Are we just talking about the starter? If so, it's doing it's thing as shown by the drop in gravity. I rarely see krausen on starters.
 
If your OG was 1.048 and now it's 1.024, then either the yeasts are eating the sugars or the beer gnomes are up to something insidious. Maybe they're stealing some wort and are replacing the lost volumes with water. I hate those guys.
 
Are we just talking about the starter? If so, it's doing it's thing as shown by the drop in gravity. I rarely see krausen on starters.

No, talking fermentation bucket. No krausen on the brew at the moment despite the drop in gravity. Cause for concern?
 
I accidentally left a packet of liquid yeast at room temperature for about 5 hrs before activating it. I then activated it, made a starter, and pitched the following morning. The starter definitely was active as noted by the 'beery' smell and sediment at the bottom of the container. It's been three days now and still no krausen. OG was 1.048 and currently 1.024. Gravity would suggest fermentation, but I don't have tell-tale signs of it otherwise. Pitch some more yeast to be safe or let it ride?

How many hours was your starter working? Did you use a stir plate? It seems like you are talking about a very short timeline for the starter. You may not have propagated as many new cells as you calculated.

Your brew may turn out okay, just take a little more time.
 
No, talking fermentation bucket. No krausen on the brew at the moment despite the drop in gravity. Cause for concern?

I rarely, if ever, see krausen in my brews because I tend not to check them until the most active stage of fermentation is over. As someone already said, if the gravity has dropped from 1.048 to 1.024, then it is fermenting. If anything bad was going to happen (e.g., wild yeast taking over, unhealthy yeast throwing off off-flavors), it has already happened.

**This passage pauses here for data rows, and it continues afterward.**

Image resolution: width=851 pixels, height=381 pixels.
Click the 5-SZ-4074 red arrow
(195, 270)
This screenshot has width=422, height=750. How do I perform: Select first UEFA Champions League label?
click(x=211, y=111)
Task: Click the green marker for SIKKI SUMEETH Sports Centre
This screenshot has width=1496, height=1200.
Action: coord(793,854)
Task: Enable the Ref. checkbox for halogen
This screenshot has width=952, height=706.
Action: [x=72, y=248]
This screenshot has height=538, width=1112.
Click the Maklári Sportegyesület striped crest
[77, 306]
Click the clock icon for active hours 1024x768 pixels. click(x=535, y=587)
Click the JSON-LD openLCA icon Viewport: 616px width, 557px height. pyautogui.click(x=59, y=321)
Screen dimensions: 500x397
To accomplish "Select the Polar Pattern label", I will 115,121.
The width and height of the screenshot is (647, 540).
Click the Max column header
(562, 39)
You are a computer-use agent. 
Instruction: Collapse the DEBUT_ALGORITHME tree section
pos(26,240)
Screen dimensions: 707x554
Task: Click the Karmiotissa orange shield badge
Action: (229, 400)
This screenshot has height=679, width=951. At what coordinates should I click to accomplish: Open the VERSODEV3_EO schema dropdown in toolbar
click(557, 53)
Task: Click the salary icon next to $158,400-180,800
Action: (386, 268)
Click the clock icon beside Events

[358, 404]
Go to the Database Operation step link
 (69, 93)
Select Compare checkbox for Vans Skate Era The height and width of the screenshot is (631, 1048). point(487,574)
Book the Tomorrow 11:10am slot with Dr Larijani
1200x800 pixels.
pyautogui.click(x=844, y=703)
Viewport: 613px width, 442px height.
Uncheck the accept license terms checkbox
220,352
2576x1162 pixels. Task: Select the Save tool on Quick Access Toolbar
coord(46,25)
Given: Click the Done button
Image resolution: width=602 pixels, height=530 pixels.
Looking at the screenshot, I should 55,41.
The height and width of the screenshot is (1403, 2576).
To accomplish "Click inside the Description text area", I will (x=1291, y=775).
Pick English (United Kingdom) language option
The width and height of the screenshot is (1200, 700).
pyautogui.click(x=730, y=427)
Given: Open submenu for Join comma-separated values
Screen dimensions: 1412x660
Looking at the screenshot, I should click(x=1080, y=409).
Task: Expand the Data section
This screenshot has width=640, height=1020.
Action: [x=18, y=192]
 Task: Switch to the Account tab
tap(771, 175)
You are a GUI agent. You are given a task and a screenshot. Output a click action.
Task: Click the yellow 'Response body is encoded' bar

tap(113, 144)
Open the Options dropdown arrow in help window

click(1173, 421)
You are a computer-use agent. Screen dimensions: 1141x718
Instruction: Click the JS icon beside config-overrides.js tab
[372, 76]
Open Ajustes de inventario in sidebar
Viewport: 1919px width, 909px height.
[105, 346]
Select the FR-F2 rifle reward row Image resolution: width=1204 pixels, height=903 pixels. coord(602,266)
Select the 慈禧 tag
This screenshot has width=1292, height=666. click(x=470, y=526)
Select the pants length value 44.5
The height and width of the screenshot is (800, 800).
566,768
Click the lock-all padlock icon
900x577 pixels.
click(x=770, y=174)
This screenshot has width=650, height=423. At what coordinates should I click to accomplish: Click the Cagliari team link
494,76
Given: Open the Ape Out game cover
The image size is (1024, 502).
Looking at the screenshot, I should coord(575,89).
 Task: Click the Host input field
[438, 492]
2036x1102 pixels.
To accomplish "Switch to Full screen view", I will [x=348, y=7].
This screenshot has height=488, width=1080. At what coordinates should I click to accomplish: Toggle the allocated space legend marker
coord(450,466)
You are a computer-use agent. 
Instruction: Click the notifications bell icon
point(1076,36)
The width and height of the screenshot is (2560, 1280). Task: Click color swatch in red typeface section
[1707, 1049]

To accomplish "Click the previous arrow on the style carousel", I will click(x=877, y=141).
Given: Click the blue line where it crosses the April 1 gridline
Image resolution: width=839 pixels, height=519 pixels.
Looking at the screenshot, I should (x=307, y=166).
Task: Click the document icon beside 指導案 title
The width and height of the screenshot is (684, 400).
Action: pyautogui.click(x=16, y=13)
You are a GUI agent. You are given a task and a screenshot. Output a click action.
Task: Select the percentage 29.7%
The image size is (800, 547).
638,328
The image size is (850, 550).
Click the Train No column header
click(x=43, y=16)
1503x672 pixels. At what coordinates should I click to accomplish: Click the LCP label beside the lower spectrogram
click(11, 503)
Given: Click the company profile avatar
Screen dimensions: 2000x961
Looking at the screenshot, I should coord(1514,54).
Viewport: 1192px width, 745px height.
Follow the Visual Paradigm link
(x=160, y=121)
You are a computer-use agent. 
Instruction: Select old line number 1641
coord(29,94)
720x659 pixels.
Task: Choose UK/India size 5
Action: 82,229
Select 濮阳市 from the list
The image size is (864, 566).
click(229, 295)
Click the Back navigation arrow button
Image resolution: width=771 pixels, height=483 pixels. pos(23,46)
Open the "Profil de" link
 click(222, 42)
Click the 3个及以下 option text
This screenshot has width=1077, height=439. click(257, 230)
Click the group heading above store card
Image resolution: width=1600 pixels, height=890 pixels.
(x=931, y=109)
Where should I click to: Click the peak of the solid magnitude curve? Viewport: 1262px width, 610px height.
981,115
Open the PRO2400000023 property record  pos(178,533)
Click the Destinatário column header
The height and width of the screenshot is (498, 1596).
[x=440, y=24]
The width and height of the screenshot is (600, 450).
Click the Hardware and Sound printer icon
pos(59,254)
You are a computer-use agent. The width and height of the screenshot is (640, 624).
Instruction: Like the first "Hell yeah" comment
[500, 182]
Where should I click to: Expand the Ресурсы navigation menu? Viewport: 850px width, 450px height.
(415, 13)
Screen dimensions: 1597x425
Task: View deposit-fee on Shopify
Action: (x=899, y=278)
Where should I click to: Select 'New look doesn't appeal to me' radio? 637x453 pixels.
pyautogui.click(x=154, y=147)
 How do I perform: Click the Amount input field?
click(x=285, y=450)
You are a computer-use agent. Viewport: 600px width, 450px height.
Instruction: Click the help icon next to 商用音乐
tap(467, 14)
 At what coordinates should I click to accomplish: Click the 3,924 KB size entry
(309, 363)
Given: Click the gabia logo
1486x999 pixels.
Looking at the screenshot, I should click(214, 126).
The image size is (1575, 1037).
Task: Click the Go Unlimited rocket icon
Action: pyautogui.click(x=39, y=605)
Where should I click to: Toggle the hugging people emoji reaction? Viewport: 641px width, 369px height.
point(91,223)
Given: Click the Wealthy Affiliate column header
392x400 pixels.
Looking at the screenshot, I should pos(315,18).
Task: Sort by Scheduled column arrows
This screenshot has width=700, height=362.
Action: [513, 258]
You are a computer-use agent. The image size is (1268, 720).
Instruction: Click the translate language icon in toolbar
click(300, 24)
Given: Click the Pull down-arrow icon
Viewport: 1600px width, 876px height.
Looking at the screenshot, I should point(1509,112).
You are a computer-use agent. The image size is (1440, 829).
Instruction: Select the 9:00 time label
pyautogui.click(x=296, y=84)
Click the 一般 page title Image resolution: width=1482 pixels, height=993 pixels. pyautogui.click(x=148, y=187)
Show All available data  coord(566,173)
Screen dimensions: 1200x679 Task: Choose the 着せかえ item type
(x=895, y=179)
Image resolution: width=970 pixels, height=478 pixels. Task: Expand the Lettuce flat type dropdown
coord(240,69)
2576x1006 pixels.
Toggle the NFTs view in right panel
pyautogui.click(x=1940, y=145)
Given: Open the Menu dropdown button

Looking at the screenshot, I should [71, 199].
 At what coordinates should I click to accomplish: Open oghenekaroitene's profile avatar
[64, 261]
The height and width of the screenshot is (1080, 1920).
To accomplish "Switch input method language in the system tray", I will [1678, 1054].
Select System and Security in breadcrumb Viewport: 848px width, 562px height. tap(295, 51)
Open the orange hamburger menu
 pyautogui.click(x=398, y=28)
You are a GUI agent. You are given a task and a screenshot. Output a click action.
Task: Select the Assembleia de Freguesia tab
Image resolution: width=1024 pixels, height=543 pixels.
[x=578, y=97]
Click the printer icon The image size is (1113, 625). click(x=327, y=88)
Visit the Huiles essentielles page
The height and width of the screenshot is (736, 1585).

But 99% chance that everything is going along just fine.

EDIT: Well one thing is not going along fine. You are fermenting this very warm. English/Irish ale yeasts are very estery if fermentation temp is above mid-60s, so you are going to end up with some wicked esters in this beer. But maybe that is what you are after.
 
How many hours was your starter working? Did you use a stir plate? It seems like you are talking about a very short timeline for the starter. You may not have propagated as many new cells as you calculated.

Your brew may turn out okay, just take a little more time.

Starter was going about 16 hrs before pitch. No stir plate, just manual swirling as often as possible.
 
If the gravity is dropping, it is fermenting. That is the metric; the rest is just for your viewing pleasure. Let it ride.
 
It sounds like you have fermentation aplenty going on there.

The best thing you can do now is leave it completely alone for another two weeks.